Extracted data entries
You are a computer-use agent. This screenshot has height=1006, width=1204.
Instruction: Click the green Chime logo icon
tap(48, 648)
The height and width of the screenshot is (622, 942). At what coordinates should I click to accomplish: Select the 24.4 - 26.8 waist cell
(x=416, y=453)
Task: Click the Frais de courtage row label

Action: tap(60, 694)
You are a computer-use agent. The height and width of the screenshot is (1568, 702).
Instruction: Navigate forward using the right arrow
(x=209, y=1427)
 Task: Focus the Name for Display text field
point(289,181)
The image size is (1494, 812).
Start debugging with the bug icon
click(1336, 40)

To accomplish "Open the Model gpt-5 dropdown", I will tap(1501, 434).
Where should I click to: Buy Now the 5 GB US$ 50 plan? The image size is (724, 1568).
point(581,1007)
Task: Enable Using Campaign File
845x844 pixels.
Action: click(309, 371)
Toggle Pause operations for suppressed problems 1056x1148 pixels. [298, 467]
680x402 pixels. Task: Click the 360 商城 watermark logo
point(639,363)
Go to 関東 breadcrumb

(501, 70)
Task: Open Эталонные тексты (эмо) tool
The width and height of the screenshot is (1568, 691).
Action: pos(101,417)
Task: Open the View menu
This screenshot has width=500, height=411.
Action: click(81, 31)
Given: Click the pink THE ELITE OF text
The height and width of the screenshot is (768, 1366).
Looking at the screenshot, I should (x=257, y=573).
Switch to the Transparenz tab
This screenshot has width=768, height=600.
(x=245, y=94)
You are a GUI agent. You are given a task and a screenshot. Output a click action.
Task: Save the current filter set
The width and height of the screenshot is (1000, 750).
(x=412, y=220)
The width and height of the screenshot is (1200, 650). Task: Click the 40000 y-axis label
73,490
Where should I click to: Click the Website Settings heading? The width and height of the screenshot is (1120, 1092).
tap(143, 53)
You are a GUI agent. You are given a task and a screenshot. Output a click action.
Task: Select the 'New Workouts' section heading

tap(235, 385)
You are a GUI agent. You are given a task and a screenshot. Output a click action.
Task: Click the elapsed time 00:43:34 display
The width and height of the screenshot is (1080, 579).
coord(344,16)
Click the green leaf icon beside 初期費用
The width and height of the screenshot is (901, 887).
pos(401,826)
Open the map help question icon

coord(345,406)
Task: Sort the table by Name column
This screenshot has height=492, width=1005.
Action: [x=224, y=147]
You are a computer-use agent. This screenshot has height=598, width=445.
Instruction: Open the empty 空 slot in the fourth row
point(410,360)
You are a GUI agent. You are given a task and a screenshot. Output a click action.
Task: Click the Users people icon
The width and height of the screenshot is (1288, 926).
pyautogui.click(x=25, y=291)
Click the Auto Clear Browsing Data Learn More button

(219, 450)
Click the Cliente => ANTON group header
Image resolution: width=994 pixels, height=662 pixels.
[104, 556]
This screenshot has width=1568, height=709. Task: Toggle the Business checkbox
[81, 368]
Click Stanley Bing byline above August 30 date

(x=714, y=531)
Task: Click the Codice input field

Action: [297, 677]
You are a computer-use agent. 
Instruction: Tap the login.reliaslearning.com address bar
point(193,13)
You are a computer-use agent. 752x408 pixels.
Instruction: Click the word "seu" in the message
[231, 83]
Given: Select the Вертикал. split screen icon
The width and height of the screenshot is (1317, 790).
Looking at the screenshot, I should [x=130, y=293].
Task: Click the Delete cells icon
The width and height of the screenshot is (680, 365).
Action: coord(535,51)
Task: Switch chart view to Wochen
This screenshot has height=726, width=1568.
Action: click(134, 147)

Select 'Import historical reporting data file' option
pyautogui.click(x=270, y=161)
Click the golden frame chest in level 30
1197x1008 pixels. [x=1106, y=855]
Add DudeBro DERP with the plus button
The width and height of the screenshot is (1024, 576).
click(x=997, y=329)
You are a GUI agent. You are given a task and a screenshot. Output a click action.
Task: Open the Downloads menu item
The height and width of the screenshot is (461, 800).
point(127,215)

EXERCISE DESCRIPTION. Reproduce each line of the data without any change.

WRITTEN RESPONSE.
You are a computer-use agent. This screenshot has height=1006, width=1204.
Instruction: Click the green Chime logo icon
tap(48, 648)
The height and width of the screenshot is (622, 942). At what coordinates should I click to accomplish: Select the 24.4 - 26.8 waist cell
(x=416, y=453)
Task: Click the Frais de courtage row label

Action: tap(60, 694)
You are a computer-use agent. The height and width of the screenshot is (1568, 702).
Instruction: Navigate forward using the right arrow
(x=209, y=1427)
 Task: Focus the Name for Display text field
point(289,181)
The image size is (1494, 812).
Start debugging with the bug icon
click(1336, 40)

To accomplish "Open the Model gpt-5 dropdown", I will tap(1501, 434).
Where should I click to: Buy Now the 5 GB US$ 50 plan? The image size is (724, 1568).
point(581,1007)
Task: Enable Using Campaign File
845x844 pixels.
Action: click(309, 371)
Toggle Pause operations for suppressed problems 1056x1148 pixels. [298, 467]
680x402 pixels. Task: Click the 360 商城 watermark logo
point(639,363)
Go to 関東 breadcrumb

(501, 70)
Task: Open Эталонные тексты (эмо) tool
The width and height of the screenshot is (1568, 691).
Action: pos(101,417)
Task: Open the View menu
This screenshot has width=500, height=411.
Action: click(81, 31)
Given: Click the pink THE ELITE OF text
The height and width of the screenshot is (768, 1366).
Looking at the screenshot, I should (x=257, y=573).
Switch to the Transparenz tab
This screenshot has width=768, height=600.
(x=245, y=94)
You are a GUI agent. You are given a task and a screenshot. Output a click action.
Task: Save the current filter set
The width and height of the screenshot is (1000, 750).
(x=412, y=220)
The width and height of the screenshot is (1200, 650). Task: Click the 40000 y-axis label
73,490
Where should I click to: Click the Website Settings heading? The width and height of the screenshot is (1120, 1092).
tap(143, 53)
You are a GUI agent. You are given a task and a screenshot. Output a click action.
Task: Select the 'New Workouts' section heading

tap(235, 385)
You are a GUI agent. You are given a task and a screenshot. Output a click action.
Task: Click the elapsed time 00:43:34 display
The width and height of the screenshot is (1080, 579).
coord(344,16)
Click the green leaf icon beside 初期費用
The width and height of the screenshot is (901, 887).
pos(401,826)
Open the map help question icon

coord(345,406)
Task: Sort the table by Name column
This screenshot has height=492, width=1005.
Action: [x=224, y=147]
You are a computer-use agent. This screenshot has height=598, width=445.
Instruction: Open the empty 空 slot in the fourth row
point(410,360)
You are a GUI agent. You are given a task and a screenshot. Output a click action.
Task: Click the Users people icon
The width and height of the screenshot is (1288, 926).
pyautogui.click(x=25, y=291)
Click the Auto Clear Browsing Data Learn More button

(219, 450)
Click the Cliente => ANTON group header
Image resolution: width=994 pixels, height=662 pixels.
[104, 556]
This screenshot has width=1568, height=709. Task: Toggle the Business checkbox
[81, 368]
Click Stanley Bing byline above August 30 date

(x=714, y=531)
Task: Click the Codice input field

Action: [297, 677]
You are a computer-use agent. 
Instruction: Tap the login.reliaslearning.com address bar
point(193,13)
You are a computer-use agent. 752x408 pixels.
Instruction: Click the word "seu" in the message
[231, 83]
Given: Select the Вертикал. split screen icon
The width and height of the screenshot is (1317, 790).
Looking at the screenshot, I should [x=130, y=293].
Task: Click the Delete cells icon
The width and height of the screenshot is (680, 365).
Action: coord(535,51)
Task: Switch chart view to Wochen
This screenshot has height=726, width=1568.
Action: click(134, 147)

Select 'Import historical reporting data file' option
pyautogui.click(x=270, y=161)
Click the golden frame chest in level 30
1197x1008 pixels. [x=1106, y=855]
Add DudeBro DERP with the plus button
The width and height of the screenshot is (1024, 576).
click(x=997, y=329)
You are a GUI agent. You are given a task and a screenshot. Output a click action.
Task: Open the Downloads menu item
The height and width of the screenshot is (461, 800).
point(127,215)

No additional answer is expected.